Work instructions:
All entries need to be written out again exactly, without their pictures.

# # #

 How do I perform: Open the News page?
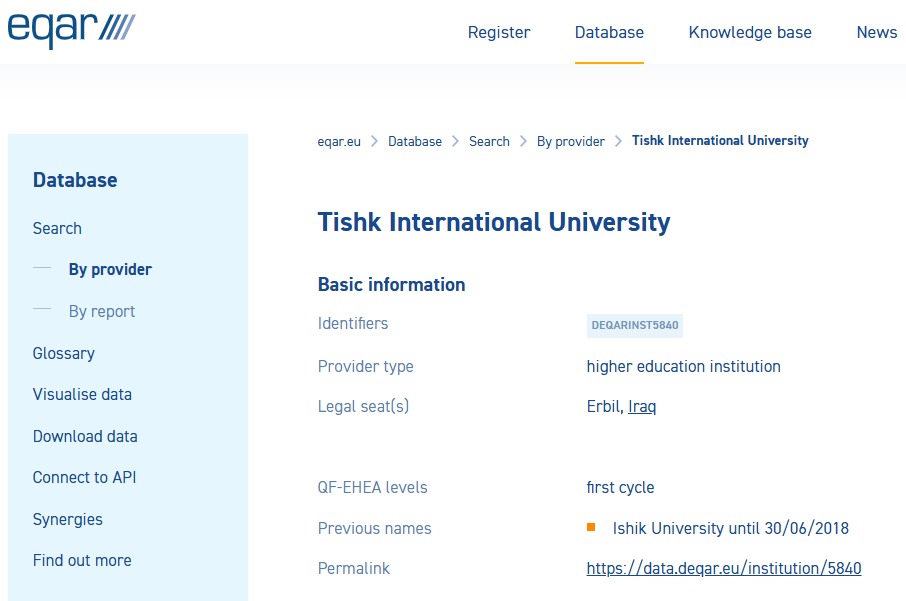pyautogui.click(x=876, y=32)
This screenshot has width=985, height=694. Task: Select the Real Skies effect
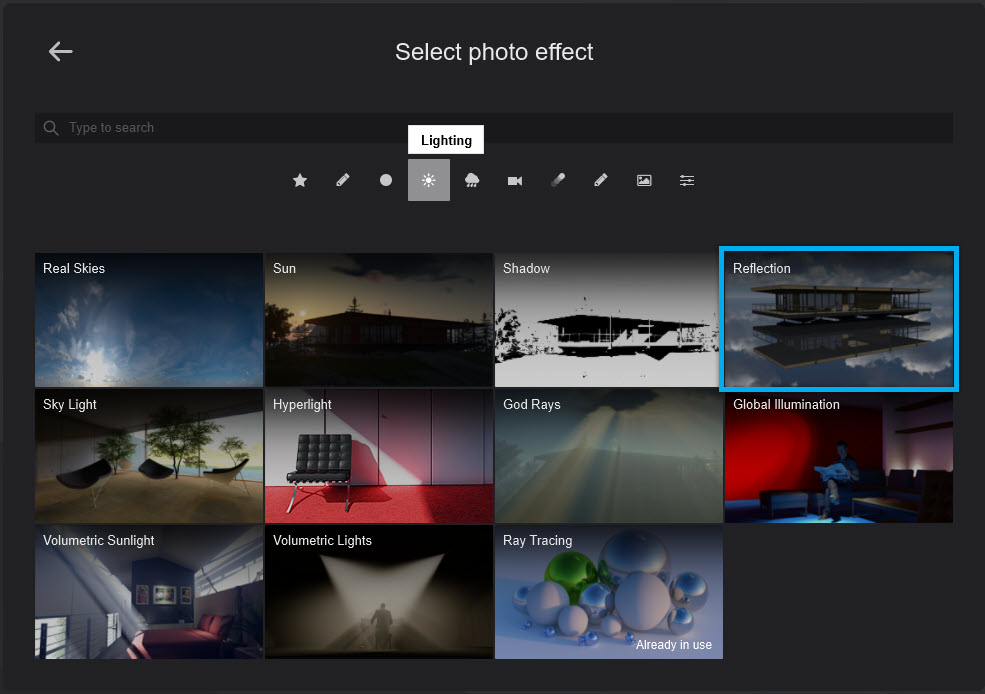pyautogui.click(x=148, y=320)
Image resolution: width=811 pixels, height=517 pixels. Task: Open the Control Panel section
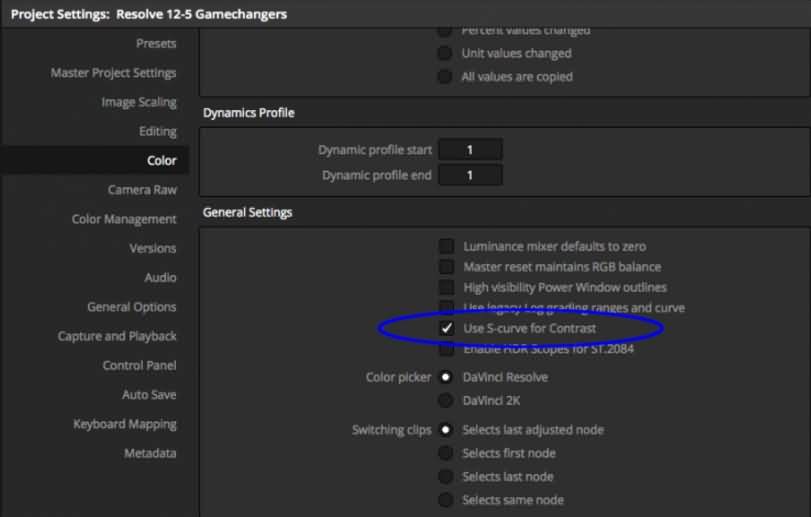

# # #

Task output:
 How do I perform: Open the News page?
pyautogui.click(x=876, y=32)
This screenshot has width=985, height=694. Task: Select the Real Skies effect
pyautogui.click(x=148, y=320)
Image resolution: width=811 pixels, height=517 pixels. Task: Open the Control Panel section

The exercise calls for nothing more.